Quando me pediram para escrever sobre o 65º aniversário do bar C... do Padre, a primeira dúvida foi: eu poderia escrever "C... do Padre" neste centenário jornal? Se você viu reticências depois da letra "c", em vez da letra "u", a resposta é não —mas o apelido no logo oficial tem reticências mesmo.

O boteco, cujo nome de batismo é Bar das Batidas, está há todo esse tempo numa esquina de Pinheiros, atrás da paróquia Nossa Senhora do Monte Serrate –daí o apelido. Há décadas ninguém chama o estabelecimento por sua denominação formal. Nome de precaríssima imaginação, vamos combinar.

A rigor, a birosca fica na lateral da igreja, o que não muda grande coisa. Bêbados não respeitam o clero nem os pontos cardeais.

Para celebrar a data, o C... do Padre agitou uma festança de rua neste sábado, dia 27, com shows de um Elvis cover e de um Raul cover. Os cantores homenageados já morreram, mas o bar pulsa mais do que nunca. Velho que sou, acompanhei boa parte dessa história.

Entrei pela primeira vez no C... do Padre no fim dos anos 1980, quando a extensão da avenida Faria Lima ainda não havia destroçado uma extensa área residencial.

Entrada do bar, em Pinheiroz, na zona oeste de São Paulo - Gabriel Cabral/Folhapress

Era uma quina com balcão, sem lugares para se sentar, e com uma incrível coleção de provolones e salames pendurados do teto.
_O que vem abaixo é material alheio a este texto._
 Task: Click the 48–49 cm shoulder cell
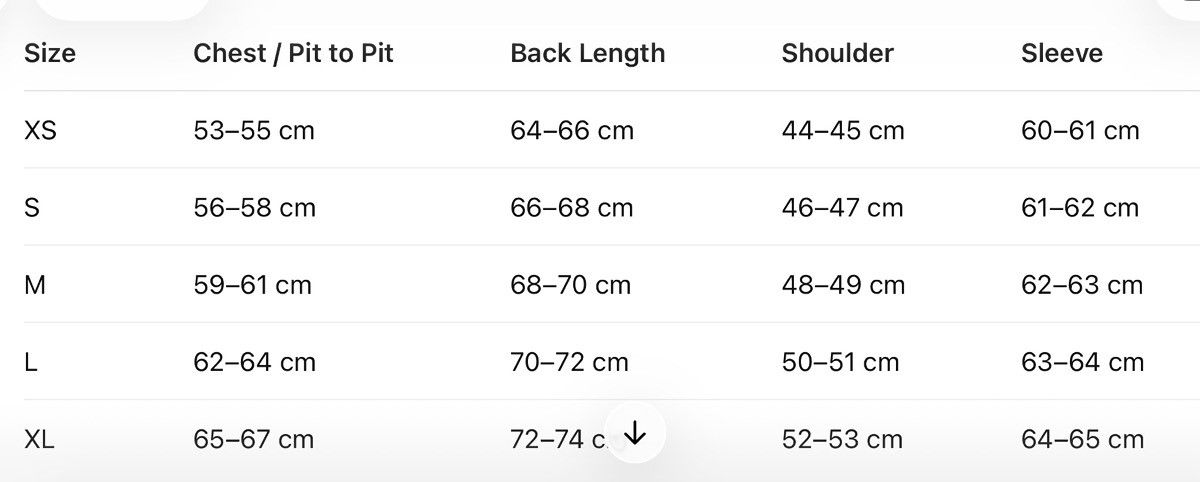[843, 285]
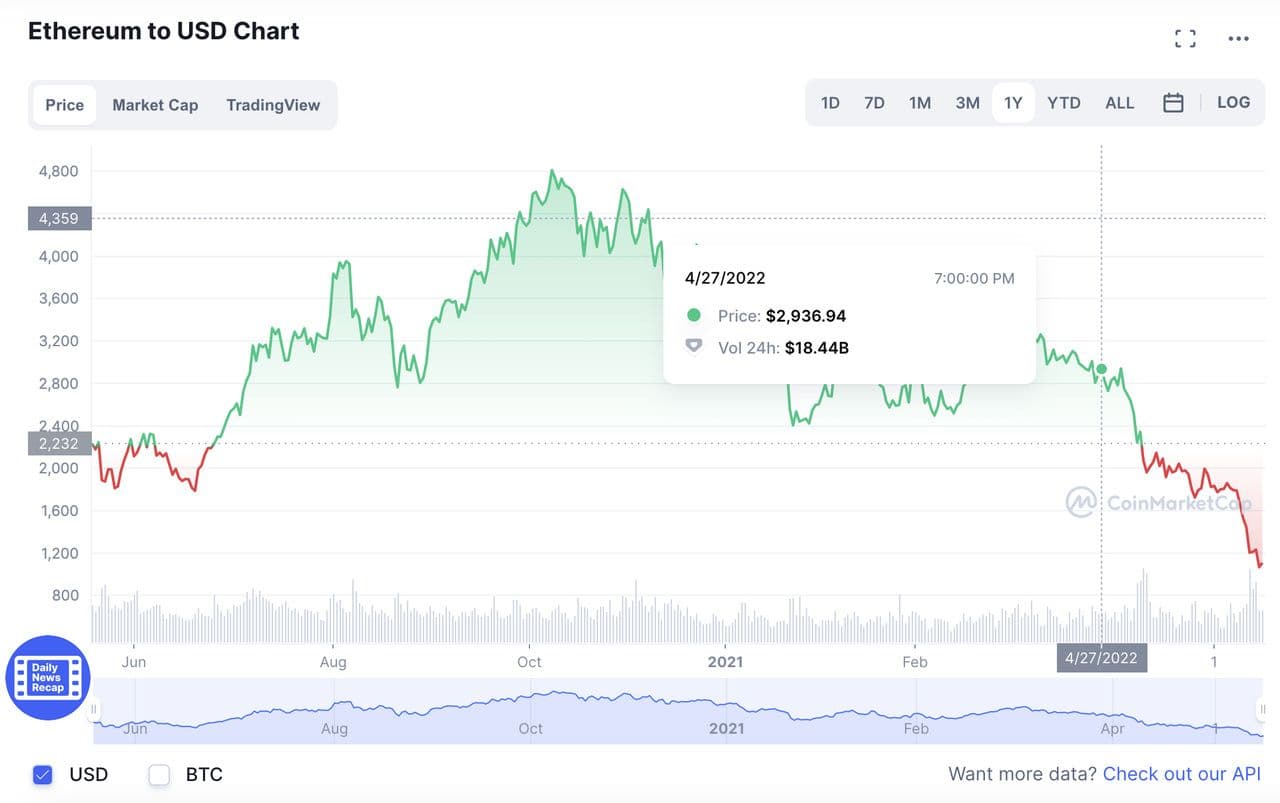Uncheck the USD currency checkbox

pyautogui.click(x=42, y=774)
Com o intenso movimento de ônibus da rua Pais Leme, ao lado, a fuligem preta cobria os penduricalhos. O bar servia apenas batidas. Talvez cervejas, não lembro –se as servisse, certamente estariam mornas.

Voltei no começo da década passada, quando as quadras entre o largo da Batata e a marginal Pinheiros, repaginadas e com metrô, ganharam o horrendo apelido de Baixo Pinheiros. O bar havia se modernizado um pouco, passara a oferecer refeições, mas ainda mantinha a aura decadente numa região cujo maior atrativo era a baldeação no transporte coletivo.
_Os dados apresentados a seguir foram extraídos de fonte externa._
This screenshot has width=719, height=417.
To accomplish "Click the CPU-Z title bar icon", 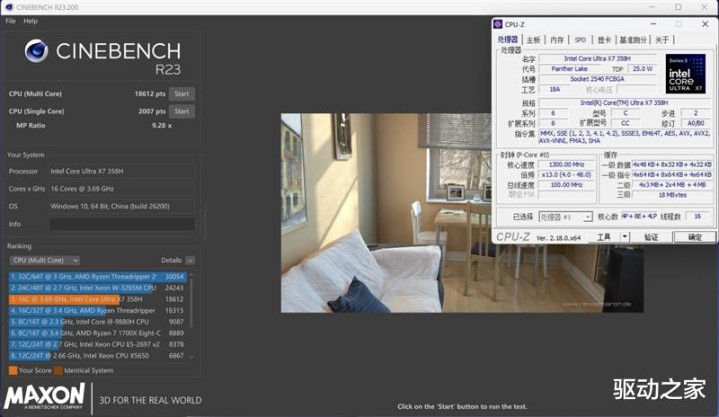I will click(x=497, y=25).
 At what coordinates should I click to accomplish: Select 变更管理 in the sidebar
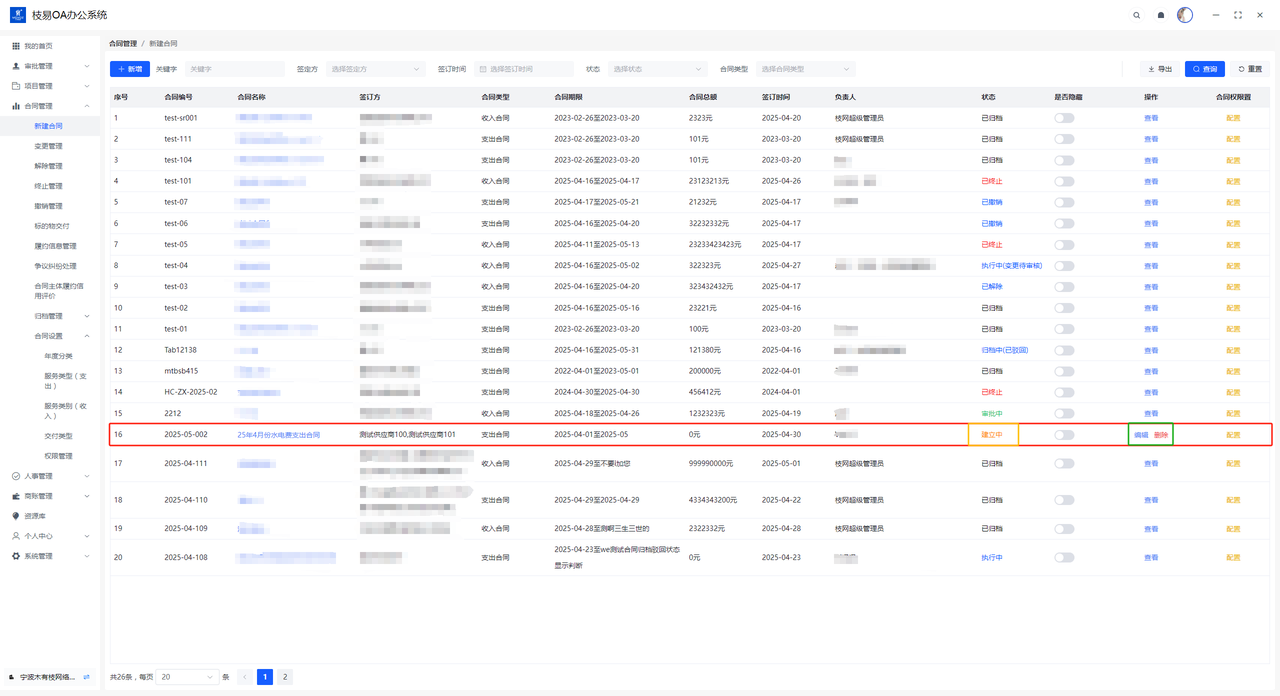coord(48,146)
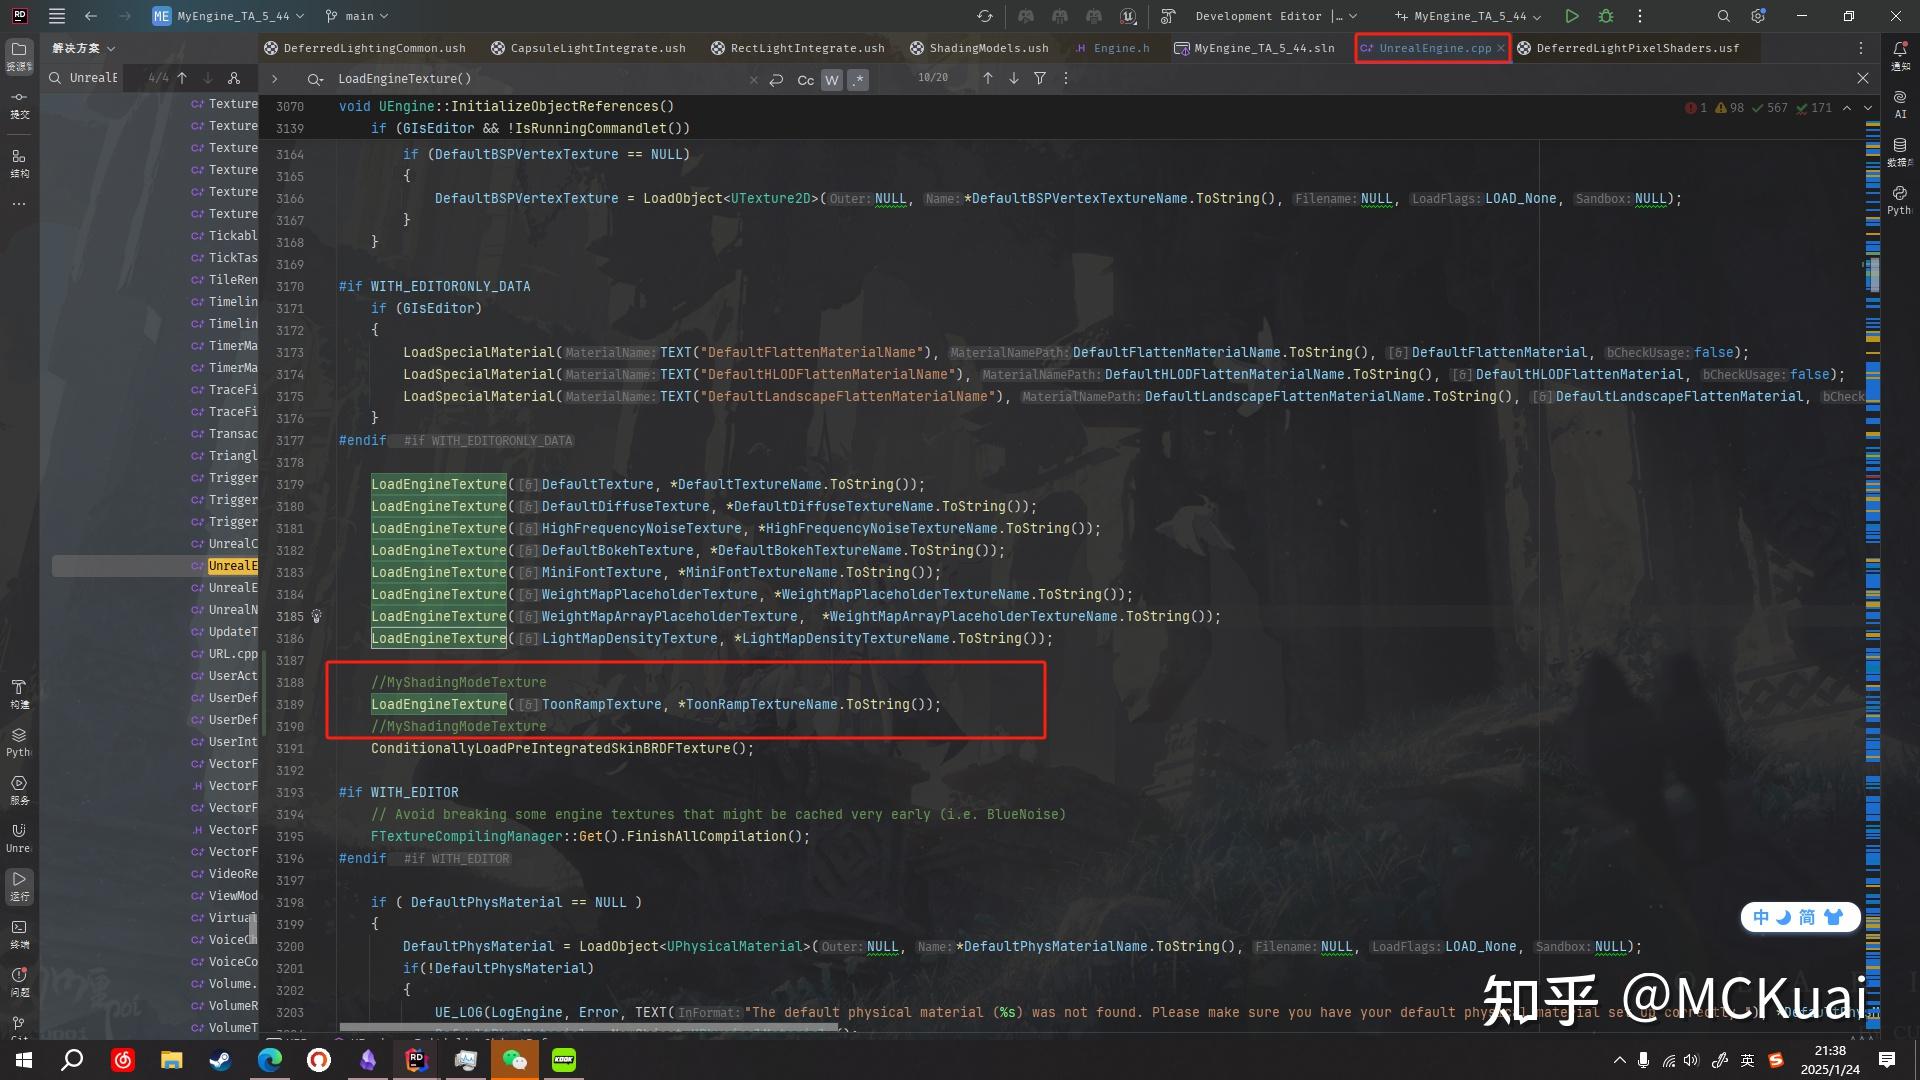The width and height of the screenshot is (1920, 1080).
Task: Open WeChat from the Windows taskbar
Action: click(x=514, y=1060)
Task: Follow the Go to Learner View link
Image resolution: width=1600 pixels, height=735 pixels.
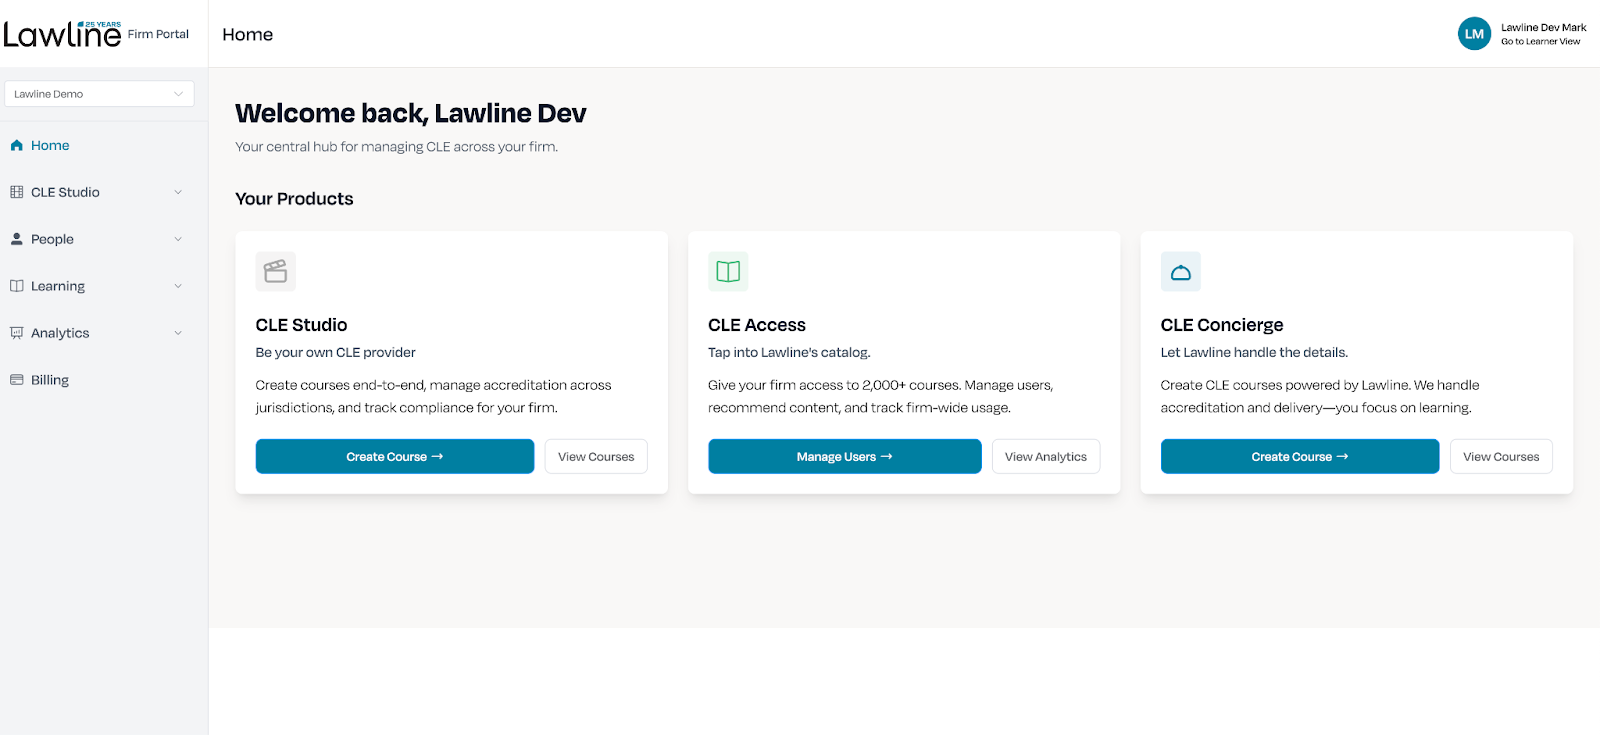Action: (1540, 42)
De lá para cá, o Baixo Pinheiros vingou. Inventaram um corredor de bares ruins na rua Guaicuí, a poucos metros do C... do Padre. Um aglomerado de arapucas turísticas, que toda cidade tem. São Paulo ganhou uma réplica da Passarela do Álcool, de Porto Seguro.
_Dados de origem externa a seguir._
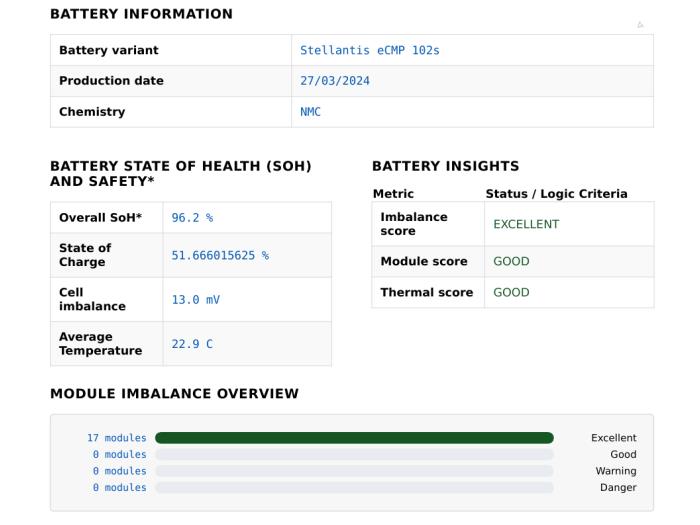Click the green Excellent modules progress bar
700x525 pixels.
tap(354, 438)
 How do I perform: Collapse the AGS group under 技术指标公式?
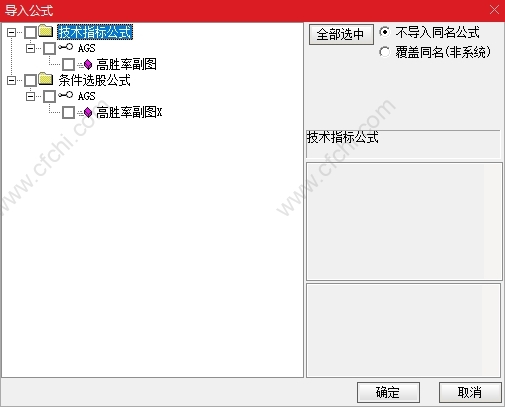pos(30,48)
Narciso Moreno, fundador do bar, no balcão do endereço em 1995 - Antonio Gaudério/Folhapress

O entorno foi tomado por lojas de artigos para maconheiros, guerras de caixas de som e ambulantes a vender Corote para a moçadinha. O C... do Padre tirou proveito do novo fluxo de bebedores. Expandiu-se para o imóvel vizinho, espalhou mesas na calçada da igreja e se tornou um bar grande.

Um pouco esquizofrênico, preciso dizer. Enquanto a ala nova absorve os desgarrados da Guaicuí, o cantinho sexagenário do C... do Padre original permanece quase intocado. É como se fossem dois bares diferentes, para públicos diferentes. Eu sou o público do velho C... do Padre.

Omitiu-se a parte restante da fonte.